» **WHAT IS NEEDED**: Reproduce every one of the entries below verbatim, without changing a single character.

□ □ □ □ □

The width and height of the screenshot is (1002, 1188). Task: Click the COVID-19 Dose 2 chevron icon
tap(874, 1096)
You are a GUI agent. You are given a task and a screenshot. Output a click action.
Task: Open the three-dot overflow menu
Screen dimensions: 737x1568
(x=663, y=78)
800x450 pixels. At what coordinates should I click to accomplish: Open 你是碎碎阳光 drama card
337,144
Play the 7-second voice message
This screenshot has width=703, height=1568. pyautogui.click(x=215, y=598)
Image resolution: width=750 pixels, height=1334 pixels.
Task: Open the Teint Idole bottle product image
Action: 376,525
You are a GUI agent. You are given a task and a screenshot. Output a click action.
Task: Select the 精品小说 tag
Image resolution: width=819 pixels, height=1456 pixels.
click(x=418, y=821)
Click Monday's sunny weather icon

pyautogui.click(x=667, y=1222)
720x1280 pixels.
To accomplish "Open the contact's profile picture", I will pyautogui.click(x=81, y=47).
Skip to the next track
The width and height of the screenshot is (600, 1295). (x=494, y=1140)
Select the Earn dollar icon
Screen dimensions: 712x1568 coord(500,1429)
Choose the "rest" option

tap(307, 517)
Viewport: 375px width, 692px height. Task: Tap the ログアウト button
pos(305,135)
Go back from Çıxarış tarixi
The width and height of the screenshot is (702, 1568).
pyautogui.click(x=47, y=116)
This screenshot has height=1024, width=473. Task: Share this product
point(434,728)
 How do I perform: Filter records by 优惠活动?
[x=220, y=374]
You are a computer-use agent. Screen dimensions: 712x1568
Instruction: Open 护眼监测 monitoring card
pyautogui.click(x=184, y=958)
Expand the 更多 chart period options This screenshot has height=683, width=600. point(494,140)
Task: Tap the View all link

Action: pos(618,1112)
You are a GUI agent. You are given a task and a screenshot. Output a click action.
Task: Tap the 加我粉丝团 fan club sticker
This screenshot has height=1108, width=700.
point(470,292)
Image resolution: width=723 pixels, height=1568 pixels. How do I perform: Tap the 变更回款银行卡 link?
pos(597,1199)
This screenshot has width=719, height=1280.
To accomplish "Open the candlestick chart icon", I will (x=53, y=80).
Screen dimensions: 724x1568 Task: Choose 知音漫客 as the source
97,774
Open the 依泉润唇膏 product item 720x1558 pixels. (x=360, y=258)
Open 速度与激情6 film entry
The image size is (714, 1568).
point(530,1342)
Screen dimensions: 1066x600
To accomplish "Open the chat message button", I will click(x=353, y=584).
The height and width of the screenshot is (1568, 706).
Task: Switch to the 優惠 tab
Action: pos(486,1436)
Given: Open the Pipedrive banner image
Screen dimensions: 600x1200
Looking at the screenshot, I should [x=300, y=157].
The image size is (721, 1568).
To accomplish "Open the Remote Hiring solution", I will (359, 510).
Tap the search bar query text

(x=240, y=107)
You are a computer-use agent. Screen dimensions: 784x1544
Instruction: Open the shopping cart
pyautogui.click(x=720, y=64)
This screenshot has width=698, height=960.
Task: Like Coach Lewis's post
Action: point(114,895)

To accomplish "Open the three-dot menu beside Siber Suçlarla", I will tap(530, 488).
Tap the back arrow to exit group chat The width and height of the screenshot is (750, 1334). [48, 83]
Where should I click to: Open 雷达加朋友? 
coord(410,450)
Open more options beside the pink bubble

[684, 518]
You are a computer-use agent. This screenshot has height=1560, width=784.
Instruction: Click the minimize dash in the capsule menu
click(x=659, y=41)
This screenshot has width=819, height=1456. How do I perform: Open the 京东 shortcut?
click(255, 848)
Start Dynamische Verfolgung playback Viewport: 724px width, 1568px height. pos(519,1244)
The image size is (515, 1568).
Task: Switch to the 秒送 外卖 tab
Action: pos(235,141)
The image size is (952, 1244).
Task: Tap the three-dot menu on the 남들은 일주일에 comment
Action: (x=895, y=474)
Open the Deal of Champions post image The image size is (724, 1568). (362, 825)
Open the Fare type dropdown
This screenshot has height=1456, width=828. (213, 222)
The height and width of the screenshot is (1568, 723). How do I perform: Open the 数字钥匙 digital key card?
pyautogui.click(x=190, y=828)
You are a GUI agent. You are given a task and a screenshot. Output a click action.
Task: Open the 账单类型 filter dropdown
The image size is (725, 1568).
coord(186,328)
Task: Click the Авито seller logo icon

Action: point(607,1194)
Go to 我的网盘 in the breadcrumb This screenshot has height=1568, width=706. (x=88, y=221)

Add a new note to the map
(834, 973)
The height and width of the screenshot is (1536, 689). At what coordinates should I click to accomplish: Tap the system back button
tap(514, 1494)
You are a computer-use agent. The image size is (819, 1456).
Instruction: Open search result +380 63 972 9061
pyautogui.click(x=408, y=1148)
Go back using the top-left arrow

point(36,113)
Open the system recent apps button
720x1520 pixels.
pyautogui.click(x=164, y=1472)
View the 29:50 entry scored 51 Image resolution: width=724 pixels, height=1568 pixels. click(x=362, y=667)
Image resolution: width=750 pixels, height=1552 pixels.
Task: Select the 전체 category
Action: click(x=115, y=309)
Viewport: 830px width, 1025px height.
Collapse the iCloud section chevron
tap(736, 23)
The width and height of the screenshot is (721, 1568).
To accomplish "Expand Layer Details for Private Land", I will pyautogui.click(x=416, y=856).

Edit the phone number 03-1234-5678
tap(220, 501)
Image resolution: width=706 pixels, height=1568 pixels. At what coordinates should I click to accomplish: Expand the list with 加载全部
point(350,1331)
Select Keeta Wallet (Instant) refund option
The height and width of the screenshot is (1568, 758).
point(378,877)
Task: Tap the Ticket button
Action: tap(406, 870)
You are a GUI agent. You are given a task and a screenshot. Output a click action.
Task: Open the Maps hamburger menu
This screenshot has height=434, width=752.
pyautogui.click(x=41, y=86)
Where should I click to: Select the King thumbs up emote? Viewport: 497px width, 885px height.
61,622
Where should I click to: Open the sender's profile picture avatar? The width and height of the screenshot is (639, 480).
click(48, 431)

□ □ □ □ □

» **WRITTEN RESPONSE**:
The width and height of the screenshot is (1002, 1188). Task: Click the COVID-19 Dose 2 chevron icon
tap(874, 1096)
You are a GUI agent. You are given a task and a screenshot. Output a click action.
Task: Open the three-dot overflow menu
Screen dimensions: 737x1568
(x=663, y=78)
800x450 pixels. At what coordinates should I click to accomplish: Open 你是碎碎阳光 drama card
337,144
Play the 7-second voice message
This screenshot has width=703, height=1568. pyautogui.click(x=215, y=598)
Image resolution: width=750 pixels, height=1334 pixels.
Task: Open the Teint Idole bottle product image
Action: 376,525
You are a GUI agent. You are given a task and a screenshot. Output a click action.
Task: Select the 精品小说 tag
Image resolution: width=819 pixels, height=1456 pixels.
click(x=418, y=821)
Click Monday's sunny weather icon

pyautogui.click(x=667, y=1222)
720x1280 pixels.
To accomplish "Open the contact's profile picture", I will pyautogui.click(x=81, y=47).
Skip to the next track
The width and height of the screenshot is (600, 1295). (x=494, y=1140)
Select the Earn dollar icon
Screen dimensions: 712x1568 coord(500,1429)
Choose the "rest" option

tap(307, 517)
Viewport: 375px width, 692px height. Task: Tap the ログアウト button
pos(305,135)
Go back from Çıxarış tarixi
The width and height of the screenshot is (702, 1568).
pyautogui.click(x=47, y=116)
This screenshot has height=1024, width=473. Task: Share this product
point(434,728)
 How do I perform: Filter records by 优惠活动?
[x=220, y=374]
You are a computer-use agent. Screen dimensions: 712x1568
Instruction: Open 护眼监测 monitoring card
pyautogui.click(x=184, y=958)
Expand the 更多 chart period options This screenshot has height=683, width=600. point(494,140)
Task: Tap the View all link

Action: pos(618,1112)
You are a GUI agent. You are given a task and a screenshot. Output a click action.
Task: Tap the 加我粉丝团 fan club sticker
This screenshot has height=1108, width=700.
point(470,292)
Image resolution: width=723 pixels, height=1568 pixels. How do I perform: Tap the 变更回款银行卡 link?
pos(597,1199)
This screenshot has width=719, height=1280.
To accomplish "Open the candlestick chart icon", I will (x=53, y=80).
Screen dimensions: 724x1568 Task: Choose 知音漫客 as the source
97,774
Open the 依泉润唇膏 product item 720x1558 pixels. (x=360, y=258)
Open 速度与激情6 film entry
The image size is (714, 1568).
point(530,1342)
Screen dimensions: 1066x600
To accomplish "Open the chat message button", I will click(x=353, y=584).
The height and width of the screenshot is (1568, 706).
Task: Switch to the 優惠 tab
Action: pos(486,1436)
Given: Open the Pipedrive banner image
Screen dimensions: 600x1200
Looking at the screenshot, I should [x=300, y=157].
The image size is (721, 1568).
To accomplish "Open the Remote Hiring solution", I will (359, 510).
Tap the search bar query text

(x=240, y=107)
You are a computer-use agent. Screen dimensions: 784x1544
Instruction: Open the shopping cart
pyautogui.click(x=720, y=64)
This screenshot has width=698, height=960.
Task: Like Coach Lewis's post
Action: point(114,895)

To accomplish "Open the three-dot menu beside Siber Suçlarla", I will tap(530, 488).
Tap the back arrow to exit group chat The width and height of the screenshot is (750, 1334). [48, 83]
Where should I click to: Open 雷达加朋友? 
coord(410,450)
Open more options beside the pink bubble

[684, 518]
You are a computer-use agent. This screenshot has height=1560, width=784.
Instruction: Click the minimize dash in the capsule menu
click(x=659, y=41)
This screenshot has width=819, height=1456. How do I perform: Open the 京东 shortcut?
click(255, 848)
Start Dynamische Verfolgung playback Viewport: 724px width, 1568px height. pos(519,1244)
The image size is (515, 1568).
Task: Switch to the 秒送 外卖 tab
Action: pos(235,141)
The image size is (952, 1244).
Task: Tap the three-dot menu on the 남들은 일주일에 comment
Action: (x=895, y=474)
Open the Deal of Champions post image The image size is (724, 1568). (362, 825)
Open the Fare type dropdown
This screenshot has height=1456, width=828. (213, 222)
The height and width of the screenshot is (1568, 723). How do I perform: Open the 数字钥匙 digital key card?
pyautogui.click(x=190, y=828)
You are a GUI agent. You are given a task and a screenshot. Output a click action.
Task: Open the 账单类型 filter dropdown
The image size is (725, 1568).
coord(186,328)
Task: Click the Авито seller logo icon

Action: point(607,1194)
Go to 我的网盘 in the breadcrumb This screenshot has height=1568, width=706. (x=88, y=221)

Add a new note to the map
(834, 973)
The height and width of the screenshot is (1536, 689). At what coordinates should I click to accomplish: Tap the system back button
tap(514, 1494)
You are a computer-use agent. The image size is (819, 1456).
Instruction: Open search result +380 63 972 9061
pyautogui.click(x=408, y=1148)
Go back using the top-left arrow

point(36,113)
Open the system recent apps button
720x1520 pixels.
pyautogui.click(x=164, y=1472)
View the 29:50 entry scored 51 Image resolution: width=724 pixels, height=1568 pixels. click(x=362, y=667)
Image resolution: width=750 pixels, height=1552 pixels.
Task: Select the 전체 category
Action: click(x=115, y=309)
Viewport: 830px width, 1025px height.
Collapse the iCloud section chevron
tap(736, 23)
The width and height of the screenshot is (721, 1568).
To accomplish "Expand Layer Details for Private Land", I will pyautogui.click(x=416, y=856).

Edit the phone number 03-1234-5678
tap(220, 501)
Image resolution: width=706 pixels, height=1568 pixels. At what coordinates should I click to accomplish: Expand the list with 加载全部
point(350,1331)
Select Keeta Wallet (Instant) refund option
The height and width of the screenshot is (1568, 758).
point(378,877)
Task: Tap the Ticket button
Action: tap(406, 870)
You are a GUI agent. You are given a task and a screenshot. Output a click action.
Task: Open the Maps hamburger menu
This screenshot has height=434, width=752.
pyautogui.click(x=41, y=86)
Where should I click to: Select the King thumbs up emote? Viewport: 497px width, 885px height.
61,622
Where should I click to: Open the sender's profile picture avatar? The width and height of the screenshot is (639, 480).
click(48, 431)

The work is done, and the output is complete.